15日、韓国南部・星州でTHAAD配備に反対する地元住民らが投げつける生卵やペットボトルを防ぐため黄教安首相を取り囲む警護要員ら(ロイター)
15日、韓国南部・星州でTHAAD配備に反対する地元住民らから生卵を投げつけられた黄教安首相(中央)=ロイター
15日、韓国南部・星州でTHAAD配備に反対する地元住民らから生卵を投げつけられるなどの抗議を受けた黄教安首相(右)=ロイター
安倍晋三首相への猛バッシングや、5月末のオバマ米大統領の広島訪問への過剰な干渉など、「日本!日本!」と日々、騒々しかった韓国。
現在は北朝鮮の核・ミサイルに対処する「高高度防衛ミサイル(THAAD)」の配備や、これに反発する中国との問題に関心が集中している。
“つかの間の日本離れ”の一方で、核をちらつかせる北朝鮮の脅威もよそに、世論の分裂、政権批判、内紛はつづいている。相変わらずの“韓国らしい”騒がしさと同時に、不安感も漂っている。(ソウル 名村隆寛)
噂の流布、噂の利用
韓国で最近、世間が騒いでいるのは、THAADが米韓の合意に基づき、南部の慶尚北道・星州に配備されること。北朝鮮のミサイルから韓国の国民はもちろん、原発や石油貯蔵施設を守る防衛手段だ。
ところが、ミサイルを捕捉するレーダーが人体や農作物に被害を与えるとの噂がすぐに広まり、地元の星州では「主要な農産物であるマクワウリが被害を受ける!」などと騒ぎになった。
朴槿恵大統領はアジア欧州会議(ASEM)首脳会議への出席のためモンゴルにいて不在。
地元に説明に行った黄教安首相は、生卵をぶつけられるわ、ペットボトルを投げつけられるわ、揚げ句の果てには韓民求国防相と6時間も車の中に事実上の“監禁状態”に置かれるわ、散々な目に遭った。
知的でスマートなイメージがある黄首相の憔悴(しょうすい)しきった変わり果てた姿からは、騒ぎの激しさが嫌というほど伝わってきた。
実はこの騒動。THAAD配備に反対する野党や、反米・親北朝鮮の左翼勢力が加勢、扇動していた。特に、親北政党で昨年、解散に追い込まれた統合進歩党勢力が加わっていたことが論議をかもした。

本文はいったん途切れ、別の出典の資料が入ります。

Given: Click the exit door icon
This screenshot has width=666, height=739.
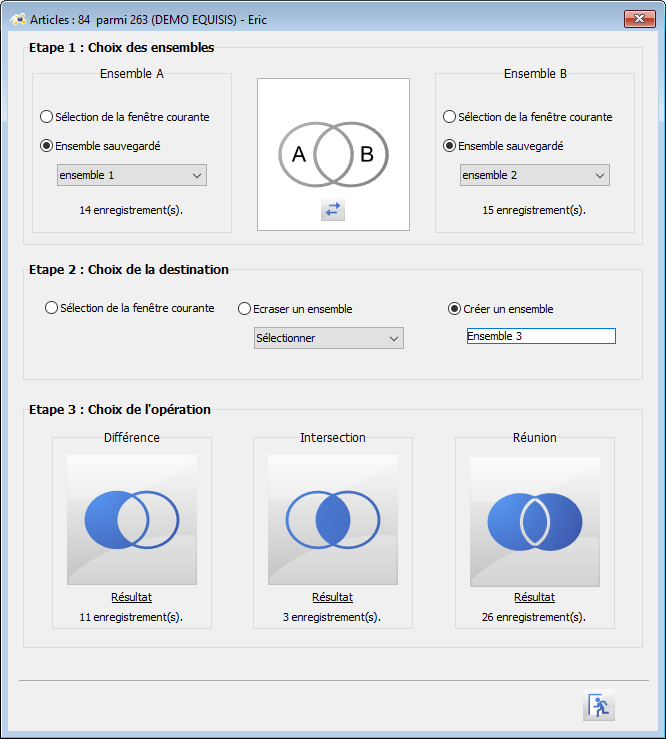Looking at the screenshot, I should pyautogui.click(x=598, y=705).
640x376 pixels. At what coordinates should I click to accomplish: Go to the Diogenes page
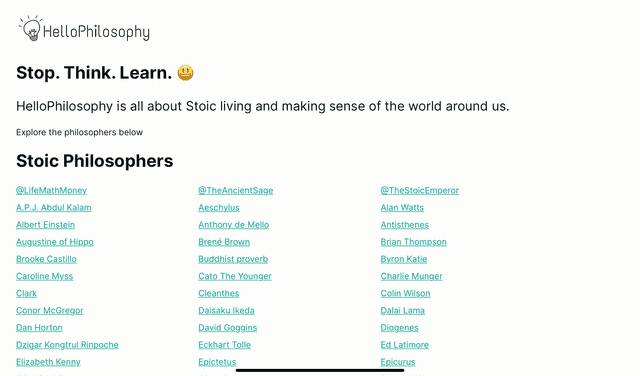click(400, 327)
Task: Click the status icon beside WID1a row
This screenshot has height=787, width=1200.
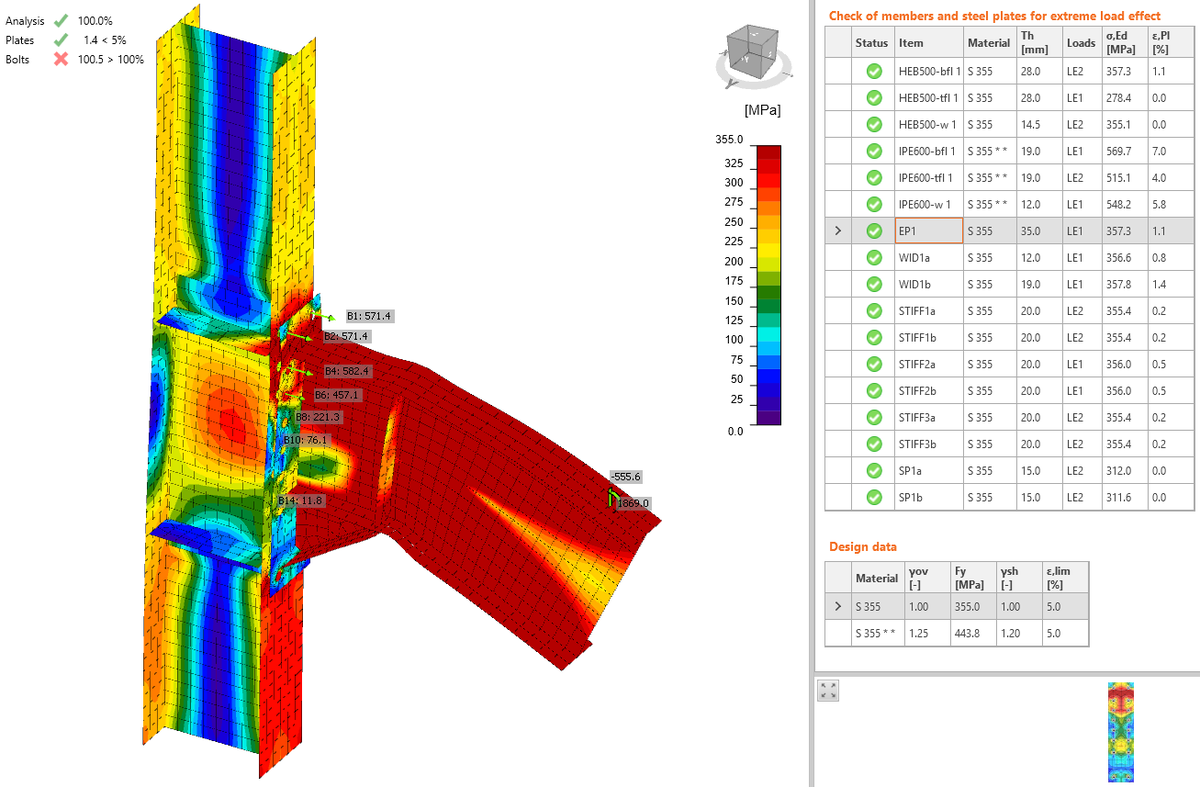Action: click(x=873, y=257)
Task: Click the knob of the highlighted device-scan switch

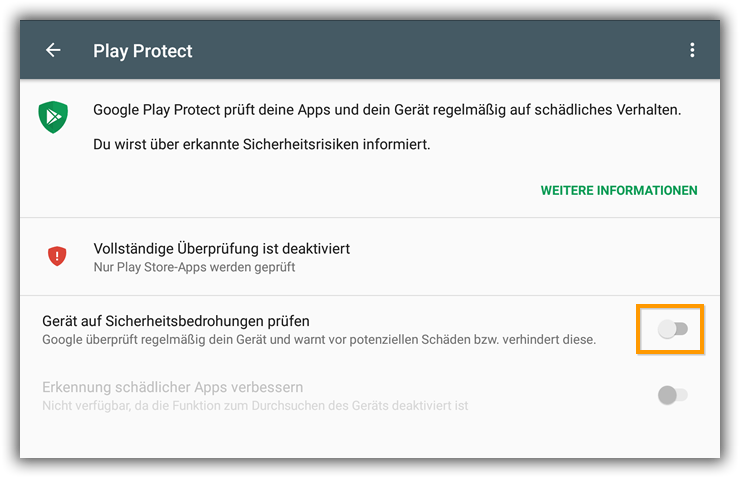Action: tap(667, 329)
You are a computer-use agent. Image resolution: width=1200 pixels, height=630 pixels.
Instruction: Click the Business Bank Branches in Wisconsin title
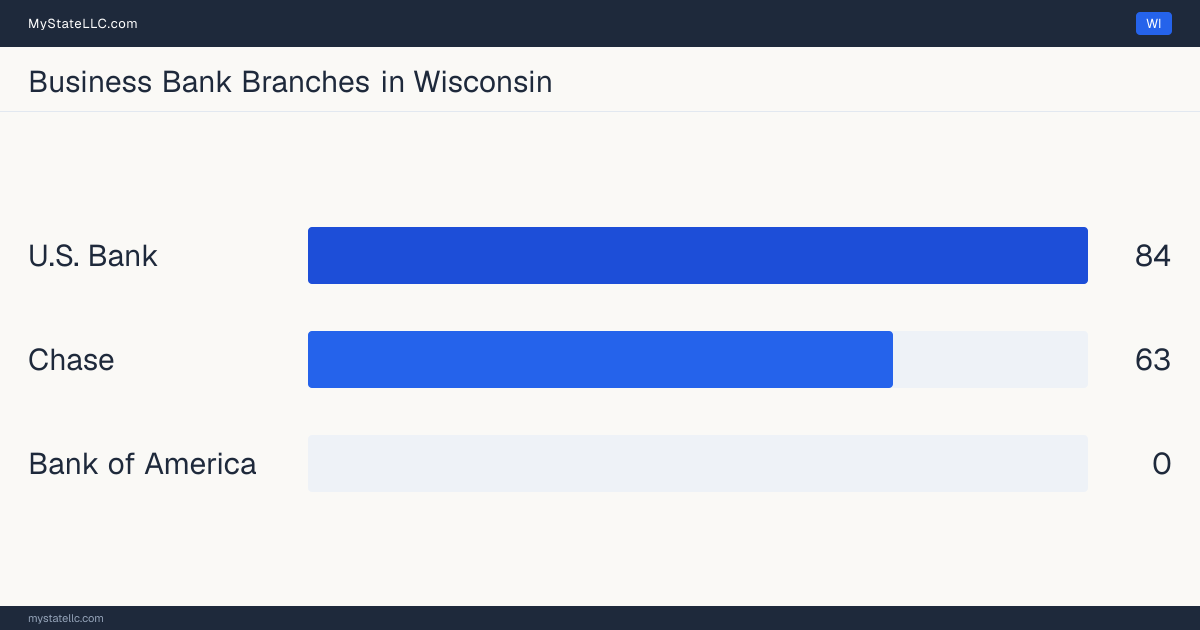coord(290,82)
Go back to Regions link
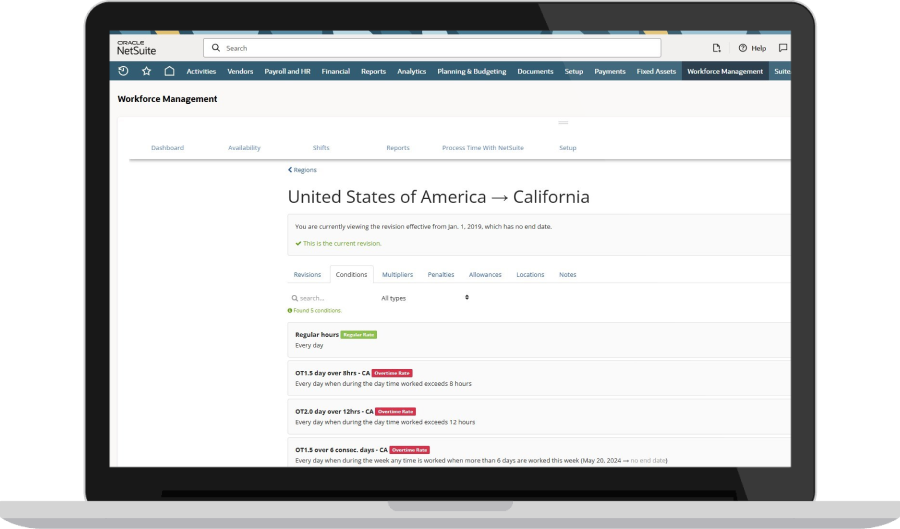 tap(302, 170)
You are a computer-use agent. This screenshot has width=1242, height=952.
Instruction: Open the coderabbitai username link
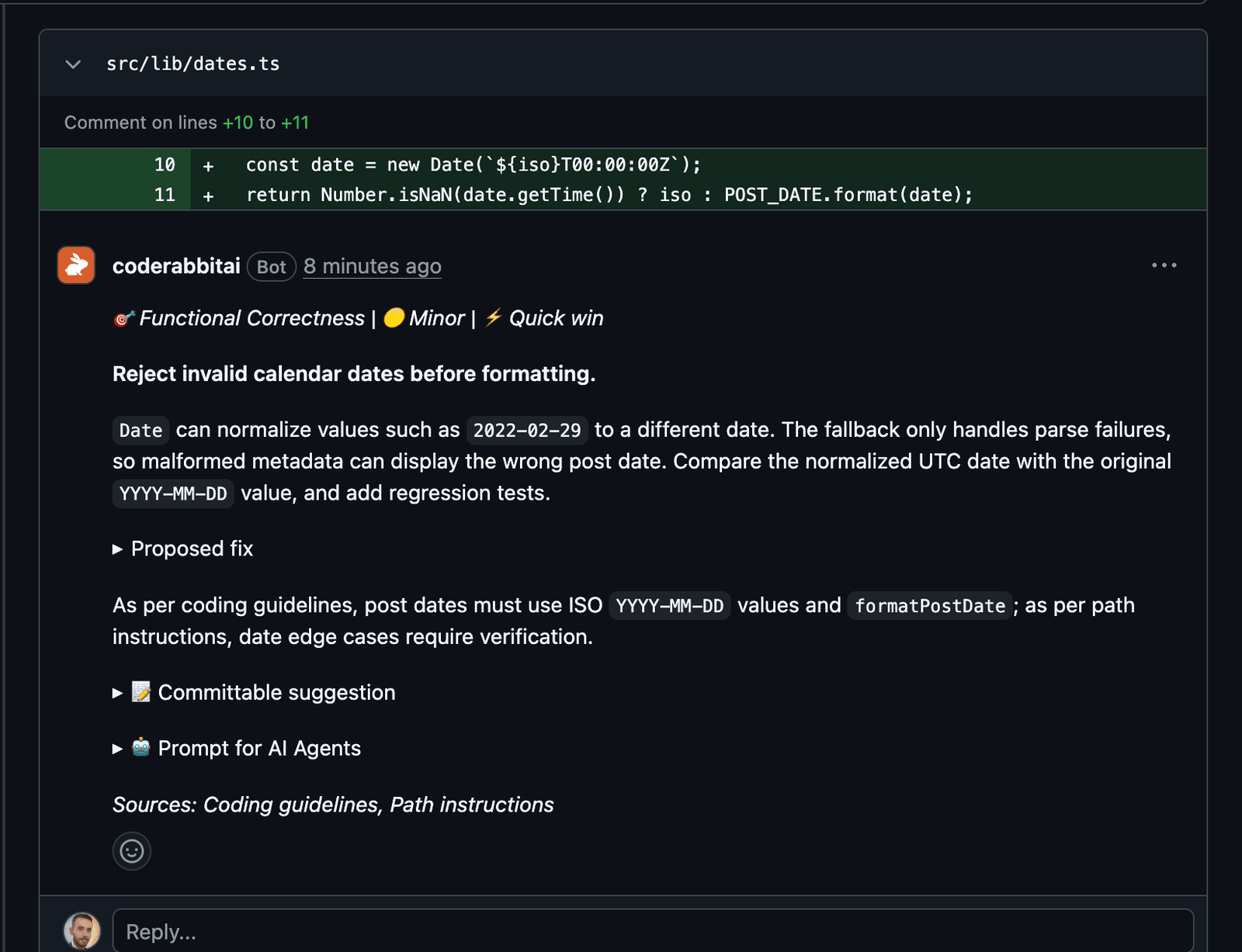176,266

国防省をはじめ韓国政府は「レーダーが人体に及ぼす影響は問題がない」と根拠を挙げて説明した。だが、反対勢力にはそんなことは関係ない。気に入らないもの(韓国政府や米軍)を攻撃できれば何だっていい。THAADはその格好の材料なわけだ。
蒸し返して大騒ぎ
THAADの星州への配備発表を前に、別の騒動もあった。今月8日に米韓が配備(当時、配備先は未定)を発表した際、尹炳世外相がソウル市内のデパートでズボンを買っていたことに韓国メディアがかみついた。
尹外相は「外務省庁舎で転び、ズボンが破れたために」などと釈明したそうだが、「こんな大事な時に!」とメディアは許しておかない。本人が言うように破れたのかどうかは分からない。
でも、大韓民国の外相も人の子。ズボンの一つぐらい買いに行きますよ。知人の外交官(韓国人ではない)は「厳しいねえ。大変だねえ」としきりに驚いていた。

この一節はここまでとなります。